Czym jest zatem dla mnie perfekcjonizm, czy powinienem do niego dążyć, czy jestem w w końcu w stanie doskoczyć do „perfekcji”?

Czy jako człowiek muszę być najlepszy w każdym aspekcie życia zawodowego? Czy to jest dla mnie dobre i czy mi jest w ogóle potrzebne?


Droga, Cel, Utopia

Perfekcjonizm często mylimy z celem, a raczej stawiamy sobie go za cel. Tylko czy to jest właśnie to? Możemy podjeść do tego jak do stawiania poprzeczki – im wyżej ją postawimy tym będziemy wyżej, nawet jeżeli nie doskoczymy do samej poprzeczki. 

Perfekcjonizm ma w sobie coś z utopii i warto pamiętać aby się w tej utopii nie utopić. Możemy starać się osiągnąć perfekcję w naszym życiu, tylko czy perfekcję jesteśmy w stanie utrzymać na dłuższą metę. Perfekcjonizm powinien być kierunkiem, ale nie celem samym w sobie. Dlaczego? A no dlatego, że będziemy zdrowsi. 

Warto się skupić na drodze, a perfekcjonizm zamienić na ciągłe doskonalenie. Dzięki temu możemy się rozwijać a nie gonić za utopijnym perfekcjonizmem.
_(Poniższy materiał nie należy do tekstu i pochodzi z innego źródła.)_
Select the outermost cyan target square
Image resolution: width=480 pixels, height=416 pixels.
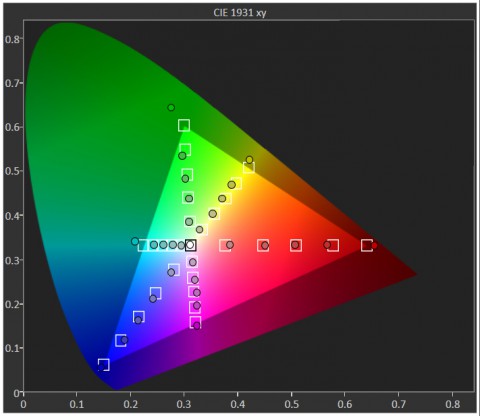(x=143, y=245)
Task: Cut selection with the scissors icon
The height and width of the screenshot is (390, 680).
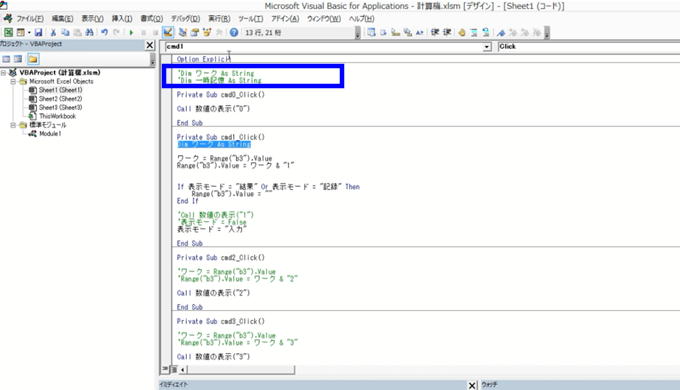Action: [x=53, y=32]
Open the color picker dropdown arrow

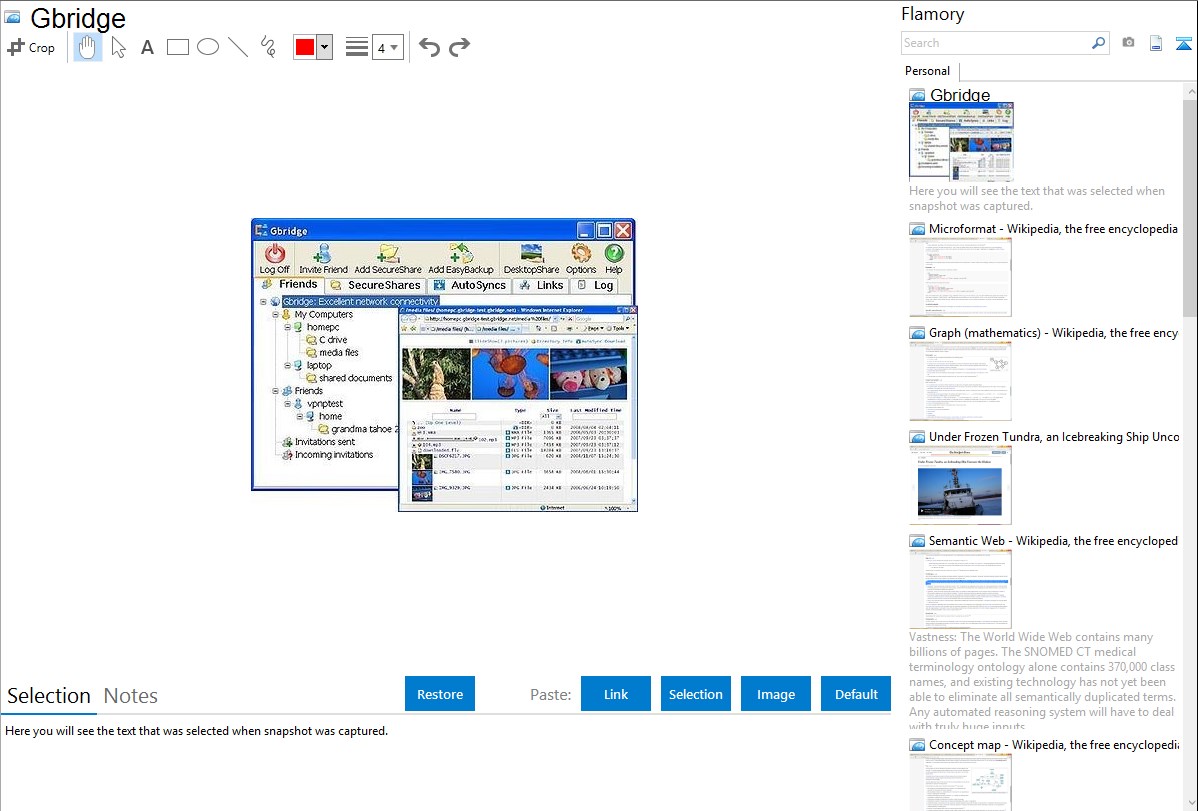coord(324,47)
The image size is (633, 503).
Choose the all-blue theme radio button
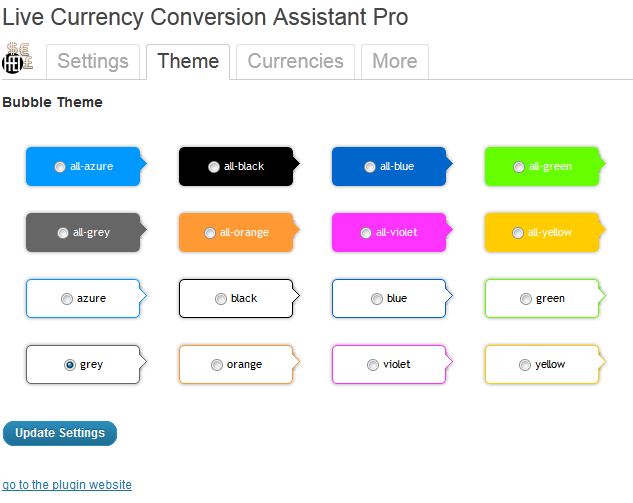[370, 167]
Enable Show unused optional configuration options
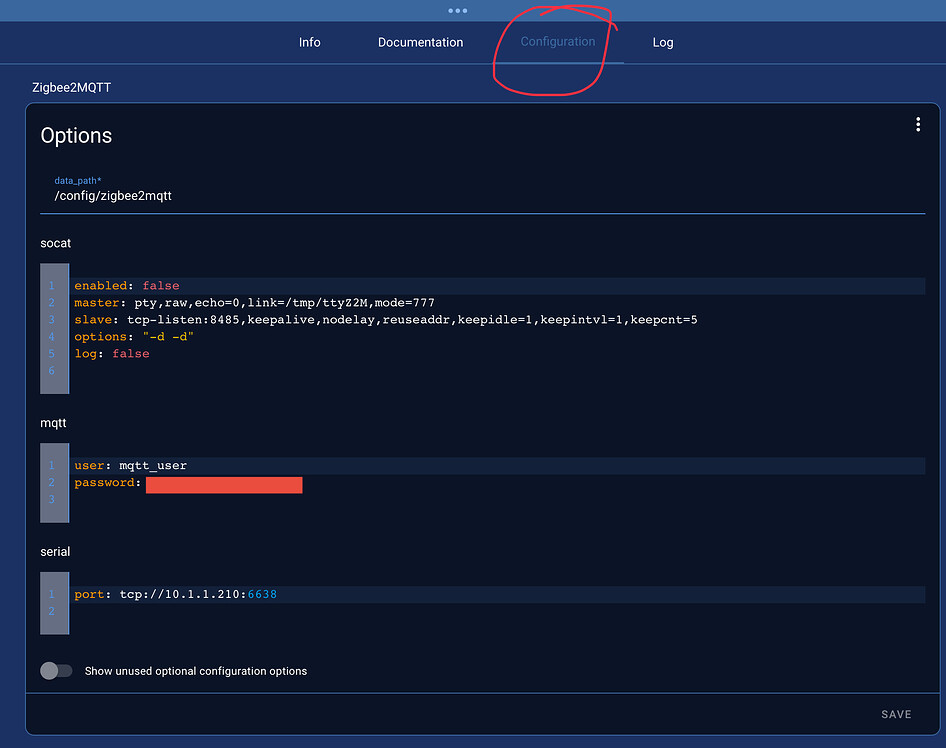The image size is (946, 748). (x=56, y=670)
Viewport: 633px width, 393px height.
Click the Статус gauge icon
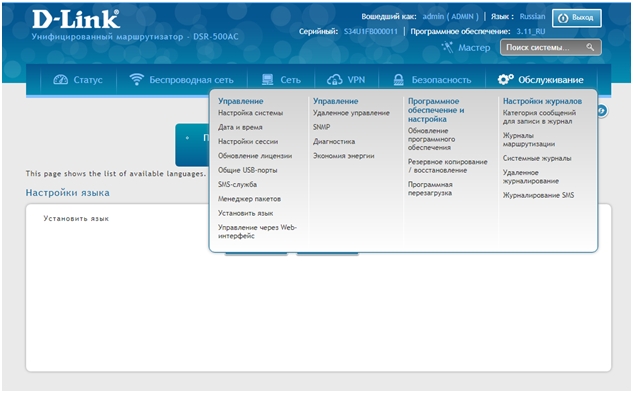tap(61, 80)
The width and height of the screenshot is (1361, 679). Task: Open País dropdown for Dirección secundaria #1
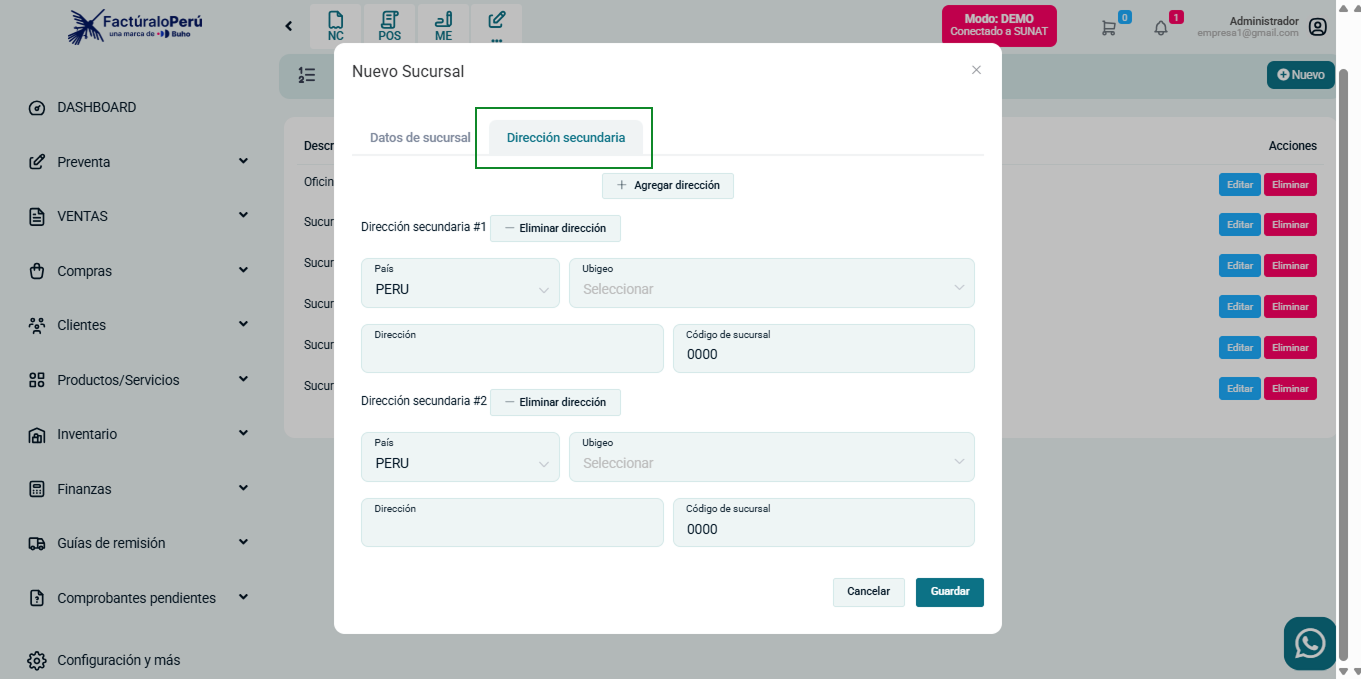pos(460,289)
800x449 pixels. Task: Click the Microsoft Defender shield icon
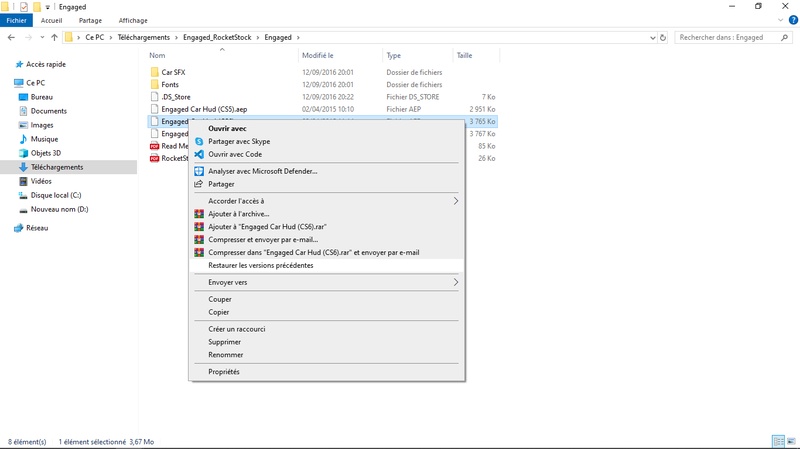click(x=199, y=172)
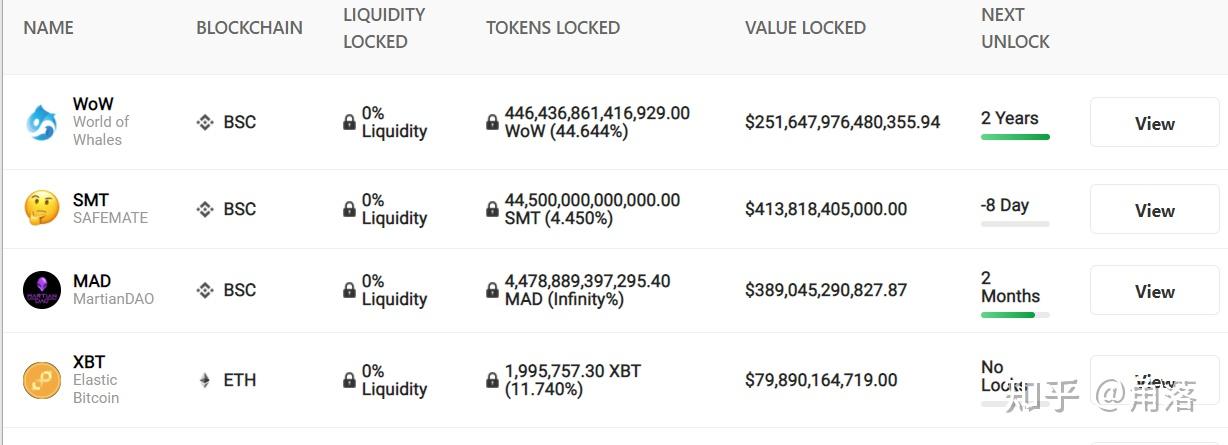The height and width of the screenshot is (445, 1228).
Task: Click the tokens locked padlock in WoW row
Action: pos(492,122)
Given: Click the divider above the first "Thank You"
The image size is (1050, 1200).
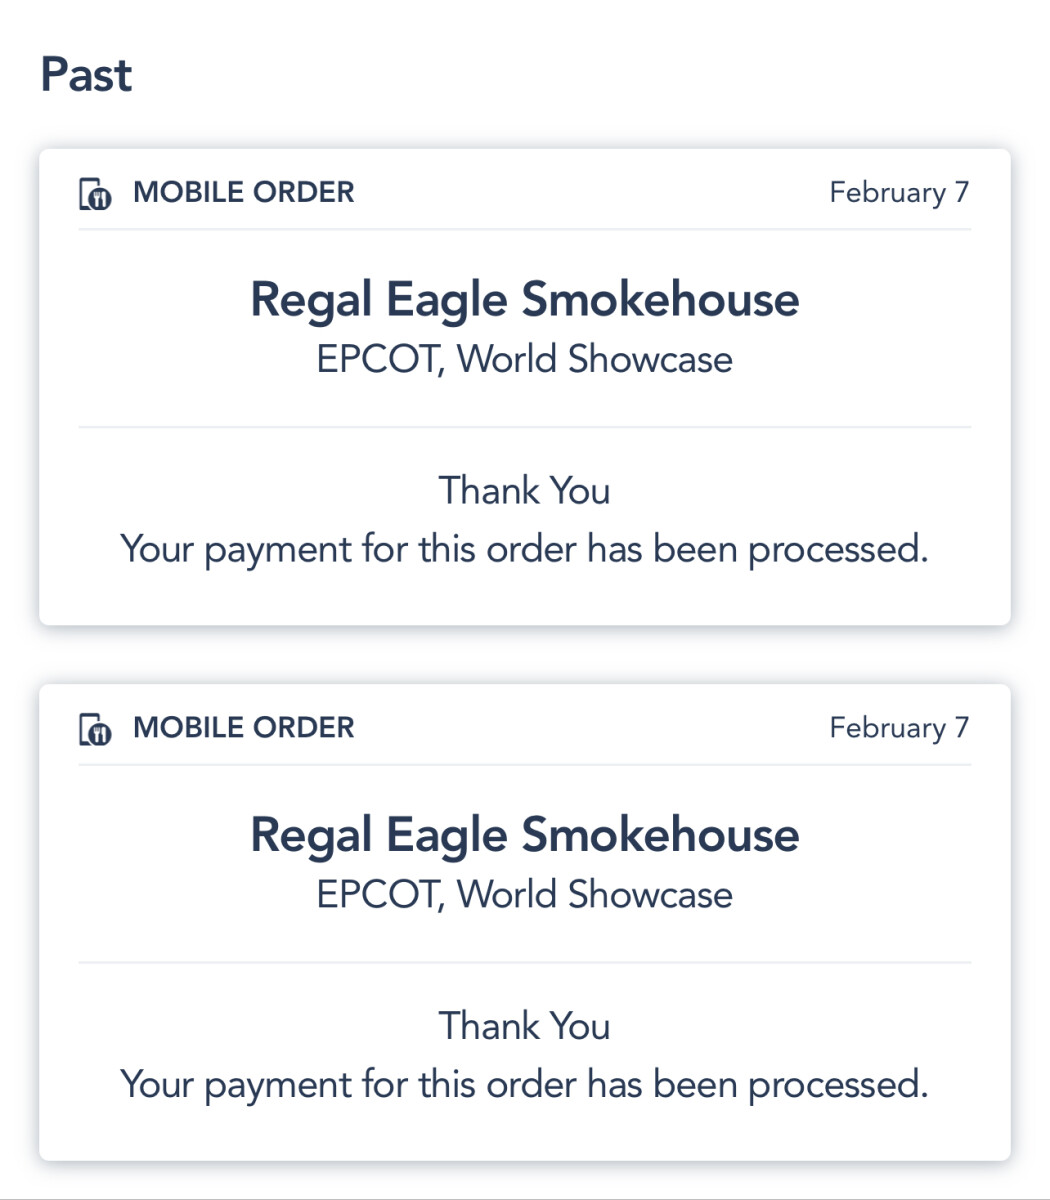Looking at the screenshot, I should (x=524, y=427).
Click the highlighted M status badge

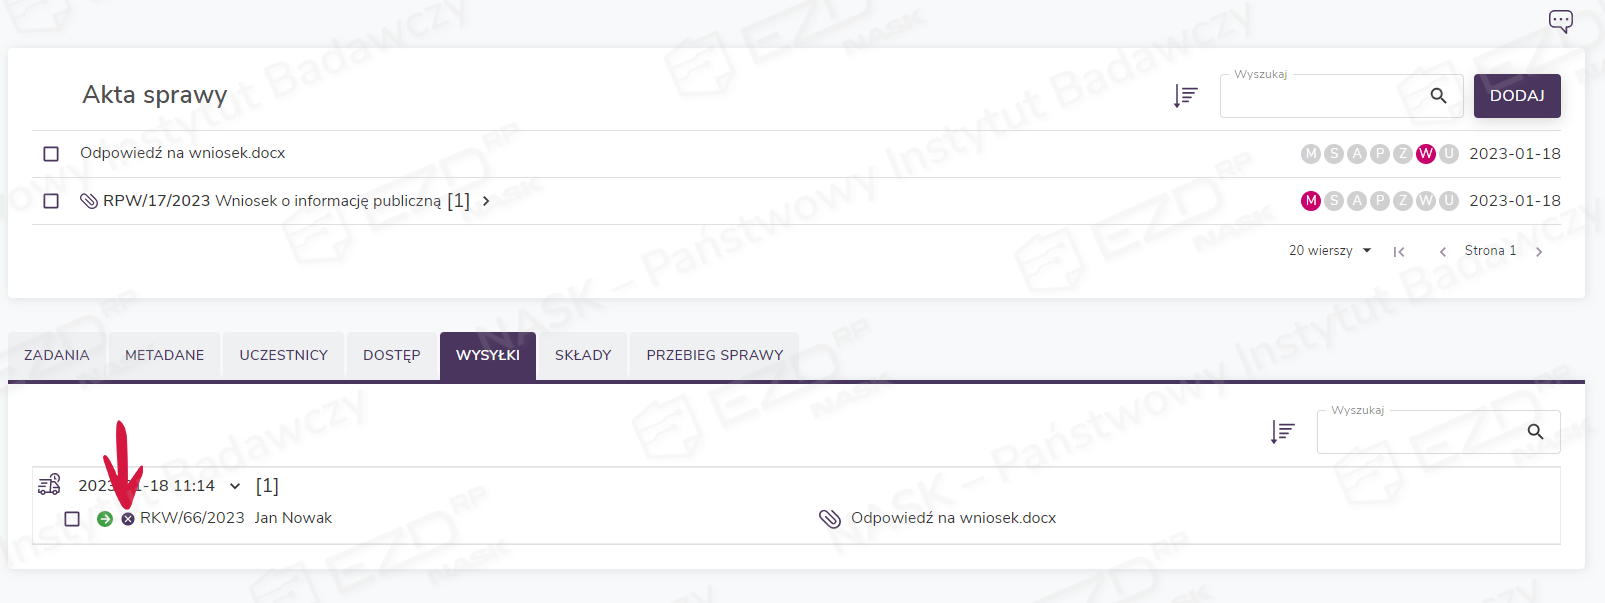point(1310,201)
Ludzka twarz błędów – ślepy zaułek perfekcjonizmu

Dlaczego perfekcjonizm może być niebezpieczny, ponieważ jako ludzie popełniamy błędy. I to właśnie jest ludzka strona naszego działania – błędy. Bycie ciągle najlepszym, nie tylko jest męczące ale na dłuższą metę niebezpiecznym. Kiedy nie dopuszczamy do myśli porażkę i popełniania błędów dochodzimy do ściany.

Błędy, niepowodzenia są czymś naturalnym, aby osiągać cele. Nie ma chyba człowieka na świecie, który nie doznałby porażki czy też nie popełniłby błędu. 

Kiedy otrzymujemy do wykonania zadania chcemy zrobić je jak najlepiej – staramy się ze wszystkich sił, czasami nawet w 110%. Pytanie jednak czy chcemy je zrobić dobrze, czy też chcemy je zrobić perfekcyjnie i idealnie. Pamiętajmy, że dobrze nie znaczy perfekcyjnie. Perfekcyjnie nie znaczy wcale idealnie, a idealnie nie musi być perfekcyjne.

Perfekcjonizm to często ślepy zaułek, z którego trudno się wydostać. Czy zastanawialiście się kiedyś czy klient, a może przełożony wymaga od nas perfekcyjnie wykonanych zadań, czy też dobrze zrobionych zadań. Perfekcjonizm pochłania masę zasobów i nie koniecznie przynosi efekt. 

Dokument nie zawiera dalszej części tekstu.